WHAT IS REQUIRED: Retype each entry. Leave every word as it is.

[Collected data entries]
-- Opening Marker --
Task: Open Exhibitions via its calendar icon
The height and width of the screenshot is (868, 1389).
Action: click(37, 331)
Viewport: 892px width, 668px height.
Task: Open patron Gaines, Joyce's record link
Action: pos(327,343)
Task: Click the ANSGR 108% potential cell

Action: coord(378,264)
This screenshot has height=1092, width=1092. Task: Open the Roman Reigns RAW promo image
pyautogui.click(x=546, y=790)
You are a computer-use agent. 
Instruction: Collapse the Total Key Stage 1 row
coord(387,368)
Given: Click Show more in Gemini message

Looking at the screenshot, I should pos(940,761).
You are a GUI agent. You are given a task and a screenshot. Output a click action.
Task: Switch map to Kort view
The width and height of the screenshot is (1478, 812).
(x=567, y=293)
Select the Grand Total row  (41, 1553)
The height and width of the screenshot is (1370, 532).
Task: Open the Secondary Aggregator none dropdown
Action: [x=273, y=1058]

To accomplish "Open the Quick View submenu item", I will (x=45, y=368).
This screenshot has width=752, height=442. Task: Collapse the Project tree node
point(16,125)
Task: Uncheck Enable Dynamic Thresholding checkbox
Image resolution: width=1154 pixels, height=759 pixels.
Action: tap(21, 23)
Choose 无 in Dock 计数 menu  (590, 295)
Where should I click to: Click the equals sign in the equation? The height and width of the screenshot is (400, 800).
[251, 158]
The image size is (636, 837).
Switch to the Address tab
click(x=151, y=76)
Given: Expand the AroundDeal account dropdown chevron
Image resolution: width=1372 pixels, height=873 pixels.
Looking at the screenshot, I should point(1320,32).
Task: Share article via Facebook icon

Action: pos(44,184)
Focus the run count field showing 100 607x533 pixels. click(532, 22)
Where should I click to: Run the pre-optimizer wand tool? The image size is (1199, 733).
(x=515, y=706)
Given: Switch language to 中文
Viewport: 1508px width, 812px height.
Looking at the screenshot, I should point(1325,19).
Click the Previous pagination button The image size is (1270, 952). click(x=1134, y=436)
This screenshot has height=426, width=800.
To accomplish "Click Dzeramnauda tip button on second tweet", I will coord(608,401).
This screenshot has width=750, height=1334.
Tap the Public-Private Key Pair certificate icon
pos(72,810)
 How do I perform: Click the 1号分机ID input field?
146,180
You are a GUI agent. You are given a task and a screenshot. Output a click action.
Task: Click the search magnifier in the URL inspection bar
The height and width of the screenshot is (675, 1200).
-- Closing Marker --
COMPLETED EXERCISE:
Task: Open Exhibitions via its calendar icon
The height and width of the screenshot is (868, 1389).
Action: click(37, 331)
Viewport: 892px width, 668px height.
Task: Open patron Gaines, Joyce's record link
Action: pos(327,343)
Task: Click the ANSGR 108% potential cell

Action: coord(378,264)
This screenshot has height=1092, width=1092. Task: Open the Roman Reigns RAW promo image
pyautogui.click(x=546, y=790)
You are a computer-use agent. 
Instruction: Collapse the Total Key Stage 1 row
coord(387,368)
Given: Click Show more in Gemini message

Looking at the screenshot, I should pos(940,761).
You are a GUI agent. You are given a task and a screenshot. Output a click action.
Task: Switch map to Kort view
The width and height of the screenshot is (1478, 812).
(x=567, y=293)
Select the Grand Total row  (41, 1553)
The height and width of the screenshot is (1370, 532).
Task: Open the Secondary Aggregator none dropdown
Action: [x=273, y=1058]

To accomplish "Open the Quick View submenu item", I will (x=45, y=368).
This screenshot has width=752, height=442. Task: Collapse the Project tree node
point(16,125)
Task: Uncheck Enable Dynamic Thresholding checkbox
Image resolution: width=1154 pixels, height=759 pixels.
Action: tap(21, 23)
Choose 无 in Dock 计数 menu  (590, 295)
Where should I click to: Click the equals sign in the equation? The height and width of the screenshot is (400, 800).
[251, 158]
The image size is (636, 837).
Switch to the Address tab
click(x=151, y=76)
Given: Expand the AroundDeal account dropdown chevron
Image resolution: width=1372 pixels, height=873 pixels.
Looking at the screenshot, I should point(1320,32).
Task: Share article via Facebook icon

Action: pos(44,184)
Focus the run count field showing 100 607x533 pixels. click(532, 22)
Where should I click to: Run the pre-optimizer wand tool? The image size is (1199, 733).
(x=515, y=706)
Given: Switch language to 中文
Viewport: 1508px width, 812px height.
Looking at the screenshot, I should point(1325,19).
Click the Previous pagination button The image size is (1270, 952). click(x=1134, y=436)
This screenshot has height=426, width=800.
To accomplish "Click Dzeramnauda tip button on second tweet", I will coord(608,401).
This screenshot has width=750, height=1334.
Tap the Public-Private Key Pair certificate icon
pos(72,810)
 How do I perform: Click the 1号分机ID input field?
146,180
You are a GUI agent. You are given a task and a screenshot. Output a click action.
Task: Click the search magnifier in the URL inspection bar
The height and width of the screenshot is (675, 1200).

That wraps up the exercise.